Long description of coherent:

Code :
Memory accesses to image variables declared using the "coherent" storage
qualifier are performed coherently with similar accesses from other shader
invocations.  In particular, when reading a variable declared as
"coherent", the values returned will reflect the results of previously
completed writes performed by other shader invocations.  When writing a
variable declared as "coherent", the values written will be reflected in
subsequent coherent reads performed by other shader invocations.  As
described in the Section 2.20.X of the OpenGL Specification, shader memory
reads and writes complete in a largely undefined order.  The built-in
function memoryBarrier() can be used if needed to guarantee the completion
and relative ordering of memory accesses performed by a single shader
invocation.
 
When accessing memory using variables not declared as "coherent", the
memory accessed by a shader may be cached by the implementation to service
future accesses to the same address.  Memory stores may be cached in such
a way that the values written may not be visible to other shader
invocations accessing the same memory.  The implementation may cache the
values fetched by memory reads and return the same values to any shader
invocation accessing the same memory, even if the underlying memory has
been modified since the first memory read.  While variables not declared
as "coherent" may not be useful for communicating between shader
invocations, using non-coherent accesses may result in higher performance.

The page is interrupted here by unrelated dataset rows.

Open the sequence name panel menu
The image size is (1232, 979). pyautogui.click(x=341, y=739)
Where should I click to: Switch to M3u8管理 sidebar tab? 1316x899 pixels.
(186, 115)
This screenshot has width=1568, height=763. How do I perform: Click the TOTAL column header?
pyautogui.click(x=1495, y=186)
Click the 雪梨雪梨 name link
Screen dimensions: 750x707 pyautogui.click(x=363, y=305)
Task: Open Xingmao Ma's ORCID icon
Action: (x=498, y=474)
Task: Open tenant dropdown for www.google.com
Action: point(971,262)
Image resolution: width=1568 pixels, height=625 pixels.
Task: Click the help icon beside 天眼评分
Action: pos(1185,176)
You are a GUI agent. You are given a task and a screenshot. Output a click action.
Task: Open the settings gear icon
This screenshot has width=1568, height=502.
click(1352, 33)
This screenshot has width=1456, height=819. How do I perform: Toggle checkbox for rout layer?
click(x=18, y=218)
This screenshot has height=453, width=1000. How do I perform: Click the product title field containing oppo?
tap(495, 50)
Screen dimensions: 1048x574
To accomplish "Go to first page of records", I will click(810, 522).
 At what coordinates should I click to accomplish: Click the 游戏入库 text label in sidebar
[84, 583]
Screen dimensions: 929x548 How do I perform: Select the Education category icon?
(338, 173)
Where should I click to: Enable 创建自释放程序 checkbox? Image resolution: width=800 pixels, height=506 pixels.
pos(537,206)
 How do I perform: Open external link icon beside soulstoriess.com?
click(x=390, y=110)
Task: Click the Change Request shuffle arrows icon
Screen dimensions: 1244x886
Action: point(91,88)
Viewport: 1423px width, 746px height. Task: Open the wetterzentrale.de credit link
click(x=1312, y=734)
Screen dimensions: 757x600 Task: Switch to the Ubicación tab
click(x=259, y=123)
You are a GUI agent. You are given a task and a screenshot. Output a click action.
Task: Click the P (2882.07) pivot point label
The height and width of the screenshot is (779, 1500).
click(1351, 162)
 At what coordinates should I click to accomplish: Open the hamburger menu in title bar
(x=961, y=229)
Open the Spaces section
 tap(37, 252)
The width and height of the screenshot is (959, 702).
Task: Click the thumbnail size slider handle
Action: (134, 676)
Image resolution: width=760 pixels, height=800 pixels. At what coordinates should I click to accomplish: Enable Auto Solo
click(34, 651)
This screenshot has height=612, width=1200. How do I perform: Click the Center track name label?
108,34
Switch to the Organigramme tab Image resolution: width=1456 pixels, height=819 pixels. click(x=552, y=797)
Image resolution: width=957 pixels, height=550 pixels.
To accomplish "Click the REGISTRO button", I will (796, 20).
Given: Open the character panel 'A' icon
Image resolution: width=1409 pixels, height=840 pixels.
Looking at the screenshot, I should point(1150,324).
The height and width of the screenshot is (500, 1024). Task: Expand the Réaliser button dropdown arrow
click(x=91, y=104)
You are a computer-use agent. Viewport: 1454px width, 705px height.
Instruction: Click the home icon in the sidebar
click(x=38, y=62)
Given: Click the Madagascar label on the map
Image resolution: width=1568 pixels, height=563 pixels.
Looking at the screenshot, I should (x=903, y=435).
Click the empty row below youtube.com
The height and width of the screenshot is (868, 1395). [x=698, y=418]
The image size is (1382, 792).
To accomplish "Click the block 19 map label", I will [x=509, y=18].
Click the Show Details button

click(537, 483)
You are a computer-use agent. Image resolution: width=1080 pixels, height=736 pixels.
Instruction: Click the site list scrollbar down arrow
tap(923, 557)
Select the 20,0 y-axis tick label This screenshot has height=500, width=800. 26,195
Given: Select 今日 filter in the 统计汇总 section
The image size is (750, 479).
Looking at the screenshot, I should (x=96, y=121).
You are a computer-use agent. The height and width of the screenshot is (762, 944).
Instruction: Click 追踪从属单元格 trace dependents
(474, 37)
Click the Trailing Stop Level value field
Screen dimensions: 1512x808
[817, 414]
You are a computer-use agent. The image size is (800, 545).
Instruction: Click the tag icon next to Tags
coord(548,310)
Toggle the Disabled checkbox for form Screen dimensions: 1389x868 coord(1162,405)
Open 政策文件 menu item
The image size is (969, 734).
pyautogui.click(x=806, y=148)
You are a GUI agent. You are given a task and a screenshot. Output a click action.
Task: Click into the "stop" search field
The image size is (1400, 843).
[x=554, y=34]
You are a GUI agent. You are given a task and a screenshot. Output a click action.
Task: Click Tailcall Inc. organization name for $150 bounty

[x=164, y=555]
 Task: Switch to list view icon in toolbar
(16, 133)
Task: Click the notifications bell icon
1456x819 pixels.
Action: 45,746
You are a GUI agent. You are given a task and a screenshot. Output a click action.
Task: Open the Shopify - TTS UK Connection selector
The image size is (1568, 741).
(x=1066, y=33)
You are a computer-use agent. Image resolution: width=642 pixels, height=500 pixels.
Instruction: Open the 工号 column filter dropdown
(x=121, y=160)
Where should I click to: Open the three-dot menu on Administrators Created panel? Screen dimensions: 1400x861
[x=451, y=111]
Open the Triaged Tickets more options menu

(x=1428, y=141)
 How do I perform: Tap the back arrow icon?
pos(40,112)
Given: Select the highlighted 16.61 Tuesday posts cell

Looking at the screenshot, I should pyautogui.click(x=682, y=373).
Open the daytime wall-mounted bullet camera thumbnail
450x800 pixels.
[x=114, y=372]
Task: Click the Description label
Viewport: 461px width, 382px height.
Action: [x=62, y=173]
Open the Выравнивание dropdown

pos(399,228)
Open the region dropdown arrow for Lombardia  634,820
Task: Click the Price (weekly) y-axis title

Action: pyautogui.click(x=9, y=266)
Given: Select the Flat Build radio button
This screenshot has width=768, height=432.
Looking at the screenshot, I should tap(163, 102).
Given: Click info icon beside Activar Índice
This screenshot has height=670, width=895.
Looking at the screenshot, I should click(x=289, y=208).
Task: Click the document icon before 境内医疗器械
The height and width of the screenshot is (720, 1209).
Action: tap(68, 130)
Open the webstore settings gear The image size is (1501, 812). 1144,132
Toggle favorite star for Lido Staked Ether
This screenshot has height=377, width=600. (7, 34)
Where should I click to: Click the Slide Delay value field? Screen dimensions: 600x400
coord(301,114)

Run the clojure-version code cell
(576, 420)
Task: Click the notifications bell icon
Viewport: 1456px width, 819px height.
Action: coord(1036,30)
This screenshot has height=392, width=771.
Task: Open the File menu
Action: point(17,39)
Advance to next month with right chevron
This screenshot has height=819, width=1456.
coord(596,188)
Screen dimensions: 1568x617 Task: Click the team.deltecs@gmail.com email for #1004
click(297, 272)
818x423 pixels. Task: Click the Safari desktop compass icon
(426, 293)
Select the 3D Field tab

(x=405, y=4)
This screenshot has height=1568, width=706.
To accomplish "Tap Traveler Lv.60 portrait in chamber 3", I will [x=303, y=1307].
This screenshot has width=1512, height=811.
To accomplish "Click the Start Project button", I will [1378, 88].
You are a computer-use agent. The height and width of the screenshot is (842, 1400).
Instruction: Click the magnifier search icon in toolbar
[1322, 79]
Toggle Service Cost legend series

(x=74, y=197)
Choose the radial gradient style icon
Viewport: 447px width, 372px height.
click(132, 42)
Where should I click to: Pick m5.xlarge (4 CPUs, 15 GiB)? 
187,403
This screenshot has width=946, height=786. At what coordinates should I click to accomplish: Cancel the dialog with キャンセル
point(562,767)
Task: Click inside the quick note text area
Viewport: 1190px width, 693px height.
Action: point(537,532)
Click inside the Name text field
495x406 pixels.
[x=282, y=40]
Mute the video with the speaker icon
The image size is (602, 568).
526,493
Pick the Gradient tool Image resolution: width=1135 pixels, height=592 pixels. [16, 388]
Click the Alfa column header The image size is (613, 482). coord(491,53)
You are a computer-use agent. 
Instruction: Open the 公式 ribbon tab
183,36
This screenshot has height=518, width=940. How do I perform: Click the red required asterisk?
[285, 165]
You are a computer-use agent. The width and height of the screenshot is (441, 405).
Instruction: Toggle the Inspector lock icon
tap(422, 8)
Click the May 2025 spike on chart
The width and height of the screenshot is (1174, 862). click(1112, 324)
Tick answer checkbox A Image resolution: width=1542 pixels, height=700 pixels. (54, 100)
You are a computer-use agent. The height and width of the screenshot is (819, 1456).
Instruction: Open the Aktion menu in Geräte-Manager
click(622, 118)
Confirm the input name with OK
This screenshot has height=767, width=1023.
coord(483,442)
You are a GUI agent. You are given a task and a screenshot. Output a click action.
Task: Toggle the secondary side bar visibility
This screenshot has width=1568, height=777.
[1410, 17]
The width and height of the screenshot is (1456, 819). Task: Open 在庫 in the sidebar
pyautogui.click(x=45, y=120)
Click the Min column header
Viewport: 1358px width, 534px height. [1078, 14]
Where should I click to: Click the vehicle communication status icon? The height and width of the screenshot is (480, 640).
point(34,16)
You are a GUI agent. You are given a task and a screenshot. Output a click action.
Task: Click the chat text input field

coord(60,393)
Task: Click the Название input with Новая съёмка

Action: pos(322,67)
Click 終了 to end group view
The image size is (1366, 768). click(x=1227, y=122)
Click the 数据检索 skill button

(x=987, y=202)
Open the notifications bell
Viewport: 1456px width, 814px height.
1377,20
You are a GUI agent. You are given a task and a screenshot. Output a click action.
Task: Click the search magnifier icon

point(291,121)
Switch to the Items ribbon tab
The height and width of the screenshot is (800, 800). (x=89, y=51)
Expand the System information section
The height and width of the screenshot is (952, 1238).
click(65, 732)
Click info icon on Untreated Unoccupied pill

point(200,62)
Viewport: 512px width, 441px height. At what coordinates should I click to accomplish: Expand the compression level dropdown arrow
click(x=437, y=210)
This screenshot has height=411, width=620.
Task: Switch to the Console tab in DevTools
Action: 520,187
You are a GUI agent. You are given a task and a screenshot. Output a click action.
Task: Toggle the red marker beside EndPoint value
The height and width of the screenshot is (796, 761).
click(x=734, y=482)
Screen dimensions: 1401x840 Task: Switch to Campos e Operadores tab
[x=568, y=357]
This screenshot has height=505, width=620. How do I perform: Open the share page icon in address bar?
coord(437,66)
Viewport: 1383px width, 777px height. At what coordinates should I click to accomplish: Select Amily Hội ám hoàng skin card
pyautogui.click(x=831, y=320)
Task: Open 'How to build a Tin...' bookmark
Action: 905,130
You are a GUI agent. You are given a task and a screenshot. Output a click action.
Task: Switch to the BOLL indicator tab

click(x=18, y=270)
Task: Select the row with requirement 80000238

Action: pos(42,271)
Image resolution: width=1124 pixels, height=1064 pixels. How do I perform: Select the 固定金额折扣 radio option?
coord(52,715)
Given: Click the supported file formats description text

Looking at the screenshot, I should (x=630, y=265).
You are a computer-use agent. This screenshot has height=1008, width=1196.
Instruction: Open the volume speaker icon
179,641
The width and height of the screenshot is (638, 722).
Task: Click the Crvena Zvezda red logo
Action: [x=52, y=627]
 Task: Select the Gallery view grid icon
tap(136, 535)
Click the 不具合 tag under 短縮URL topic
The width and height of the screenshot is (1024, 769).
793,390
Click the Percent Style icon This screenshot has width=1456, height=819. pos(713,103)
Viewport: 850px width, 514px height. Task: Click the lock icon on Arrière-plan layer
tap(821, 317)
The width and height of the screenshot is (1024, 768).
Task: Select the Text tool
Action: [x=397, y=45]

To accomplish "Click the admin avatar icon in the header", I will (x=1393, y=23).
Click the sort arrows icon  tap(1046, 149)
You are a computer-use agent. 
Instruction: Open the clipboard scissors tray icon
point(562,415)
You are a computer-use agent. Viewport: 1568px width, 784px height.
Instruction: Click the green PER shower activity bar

Long description of volatile:

Code :
Memory accesses to image variables declared using the "volatile" storage
qualifier must treat the underlying memory as though it could be read or
written at any point during shader execution by some source other than the
executing shader invocation.  When a volatile variable is read, its value
must be re-fetched from the underlying memory, even if the shader
invocation performing the read had previously fetched its value from the 
same memory.  When a volatile variable is written, its value must be
written to the underlying memory, even if the compiler can conclusively
determine that its value will be overwritten by a subsequent write.  Since
the external source reading or writing a "volatile" variable may be
another shader invocation, variables declared as "volatile" are
automatically treated as coherent.

Issues section:

Code :
(26) What sort of qualifiers should we provide relevant to memory
     referenced by image variables?
 
  RESOLVED:  We will support the qualifiers "coherent", "volatile",
  "restrict", and "const" to be used in image variable declarations.
 
  "coherent" is used to ensure that memory accesses from different shader
  invocations are cached coherently (i.e., one invocation will be able to
  observe writes from another when the other invocation's writes
  complete).  This coherence may mean the use of "coherent"-qualified
  image variables may perform more slowly than of otherwise equivalent
  unqualified variables.
 
  "volatile" behaves as in C, and may be needed if an algorithm requires
  reading image memory that may be written asynchronously by other shader
  invocations.

My understanding of their uses:

coherent:

  • only useful for dependent shader invocations (e.g. fragment shader invocations generated from a complete primitive after vertex shader has processed its vertices)
  • memoryBarrier() function goes hand-in-hand with this qualifier (it does a cache/shared memory flush on coherent qualified variables and determines order of memory accesses), you can say when to flush (btw: is there an implicit memoryBarrier() call at the end of the shader, when there are coherent qualified variables and no memoryBarrier() was specified in the shader?)
  • non-coherent qualified variables might be L-cached or resident in shared memory and hence (dependent) spawning threads on other SIMD processors might not observe their values directly
  • use-case: e.g. read values from an image in a dependent shader invocation, which were written by an invocation in a previous shader stage (values might still be cached, so have to be flushed via memoryBarrier())


volatile:

  • coherent is implicitly inherent
  • always fetches values directly from global memory (no caching)
  • always writes values directly to global memory (no caching)
  • might be more expensive than coherent (absolutely no temporary caching/memory access optimizations allowed)
  • use-case: e.g. atomically increment a texel in an image (volatile qualified) for independent shader invocations (shaders might be executed on different SIMD processors and use shared memory for atomically incrementing)
  • memoryBarrier() only useful for avoiding (compiler) memory access reordering, since volatile already guarantees a direct write to global memory


Other important points I forgot? Or are there any errors in my understanding of the doc? Let us collect some more facts for a better understanding of those two qualifiers.